Przyczyną awarii były problemy techniczne i niewłaściwa konserwacja. Podczas lądowania odpadła klapa konserwacyjna, co spowodowało awarię silnika. MiG-21 spadł niemal pionowo i przebił pierwsze i drugie piętro budynku, gdzie spłonęły setki litrów nafty, wywołując niszczycielski pożar. W wypadku rannych zostało 16 osób, wiele z nich doznało ataków paniki.

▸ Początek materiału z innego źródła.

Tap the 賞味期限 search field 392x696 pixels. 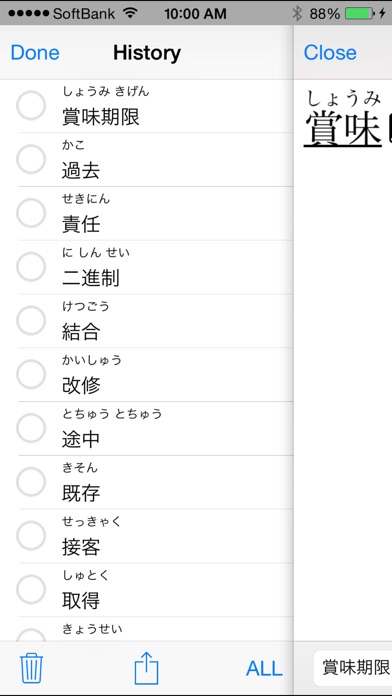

Pomimo ogromnych zniszczeń, w tym przypadku NVA nie odniosła żadnych szkód public relations, ponieważ media państwowe donosiły o tym sporadycznie, więc wiele szczegółów wyszło na jaw dopiero po zjednoczeniu. ZDF opisuje, że sąd wojskowy skazał technika na pięć lat więzienia za zaniedbania w konserwacji. Społeczeństwo zażądało wówczas wstrzymania ruchu lotniczego w regionie.
Następstwa i pamięć
Bezpośrednie skutki katastrofy w Sassen były również głębokie. Podczas gdy kadłub MiG-21 pozostawił w ziemi wgłębienie widoczne przez dziesięciolecia, dziś odkryto szczątki w odległości do 500 metrów od miejsca katastrofy. Pomimo zniszczeń we wsi była tylko jedna osoba ranna: mężczyzna skaleczył się, próbując pomóc mieszkańcowi płonącej plebanii.
Pasjonująca historia katastrofy MiG-21 w Sassen i strasznych wydarzeń w Cottbus ilustruje niebezpieczeństwa związane z samolotami wojskowymi. Pozostają obecni dla dotkniętych społeczności nie tylko w podręcznikach historii, ale także w życiu codziennym. Warto pamiętać o tych wydarzeniach i wyciągać z nich wnioski na przyszłość.